# Hey guys !



## elvis332 (Dec 29, 2007)

Its been a real long time since Ive been on ! Seems like there's lots of new people,where are the older people?
How are the forums? Dead? still alive?

Well my fish are good


----------



## cossie (Dec 19, 2010)

hehe nice to meet you.

my names jack ;-)


----------



## snyderguy (Feb 9, 2010)

They're actually pretty active I think, at least a lot more than in the past couple months but in the past few weeks, it's been more active


----------



## cossie (Dec 19, 2010)

hahahaha yer because i joined lol ;-)

joking


----------



## funlad3 (Oct 9, 2010)

Hi!
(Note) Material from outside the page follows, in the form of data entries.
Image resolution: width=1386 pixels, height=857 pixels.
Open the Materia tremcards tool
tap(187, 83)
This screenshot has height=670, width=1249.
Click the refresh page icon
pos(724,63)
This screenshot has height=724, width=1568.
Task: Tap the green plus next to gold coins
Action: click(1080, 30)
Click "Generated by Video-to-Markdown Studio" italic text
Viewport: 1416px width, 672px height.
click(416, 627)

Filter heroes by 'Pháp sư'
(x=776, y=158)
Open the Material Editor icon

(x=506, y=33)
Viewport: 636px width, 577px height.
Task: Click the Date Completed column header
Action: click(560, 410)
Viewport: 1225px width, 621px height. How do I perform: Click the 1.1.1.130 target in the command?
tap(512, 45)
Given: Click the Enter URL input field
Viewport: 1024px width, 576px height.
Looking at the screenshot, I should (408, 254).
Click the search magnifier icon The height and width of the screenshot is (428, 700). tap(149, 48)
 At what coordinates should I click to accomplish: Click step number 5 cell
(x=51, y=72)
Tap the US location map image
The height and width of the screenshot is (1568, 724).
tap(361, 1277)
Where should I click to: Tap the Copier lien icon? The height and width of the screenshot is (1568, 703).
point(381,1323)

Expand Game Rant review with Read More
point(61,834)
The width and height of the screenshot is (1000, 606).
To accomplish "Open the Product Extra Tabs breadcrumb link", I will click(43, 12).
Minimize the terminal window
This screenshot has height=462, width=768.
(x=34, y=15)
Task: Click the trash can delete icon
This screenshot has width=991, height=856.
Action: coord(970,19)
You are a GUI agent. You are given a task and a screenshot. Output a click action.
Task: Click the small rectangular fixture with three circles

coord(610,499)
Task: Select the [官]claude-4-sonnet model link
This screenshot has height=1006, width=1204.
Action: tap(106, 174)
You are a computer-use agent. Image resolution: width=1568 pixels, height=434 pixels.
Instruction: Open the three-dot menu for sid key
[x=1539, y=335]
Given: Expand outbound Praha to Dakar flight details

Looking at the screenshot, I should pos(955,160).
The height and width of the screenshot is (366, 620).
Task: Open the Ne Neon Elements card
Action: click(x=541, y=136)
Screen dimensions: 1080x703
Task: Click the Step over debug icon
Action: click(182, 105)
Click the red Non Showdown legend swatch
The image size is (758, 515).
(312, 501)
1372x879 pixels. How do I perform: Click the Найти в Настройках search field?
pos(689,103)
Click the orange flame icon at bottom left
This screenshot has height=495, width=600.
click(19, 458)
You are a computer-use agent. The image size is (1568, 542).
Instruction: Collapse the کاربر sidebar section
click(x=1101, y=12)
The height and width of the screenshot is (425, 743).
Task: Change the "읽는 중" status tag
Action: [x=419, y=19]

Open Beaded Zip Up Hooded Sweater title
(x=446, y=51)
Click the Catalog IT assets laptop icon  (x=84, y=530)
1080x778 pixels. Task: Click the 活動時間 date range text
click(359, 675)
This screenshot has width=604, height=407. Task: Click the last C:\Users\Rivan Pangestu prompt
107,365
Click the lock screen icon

Saltwater is finally starting to get more members, maybe we'll eventually get back up to what it was in some of the ancient treads I've read! Just so that you sort of know what I know, I have a 75 gallon reef in progress and a 44 gallon fresh that I want to to turn into a QT then an invert only tank. I even have the 29 gallon for the FW fish! I know a little bit of everything! TOS is still here, and he caught a burglar a while ago! We have lots of members and a lot of funny threads and arguments! You'll be sorry you left!


----------



## elvis332 (Dec 29, 2007)

Ohh nice ot have new members and Hey !


----------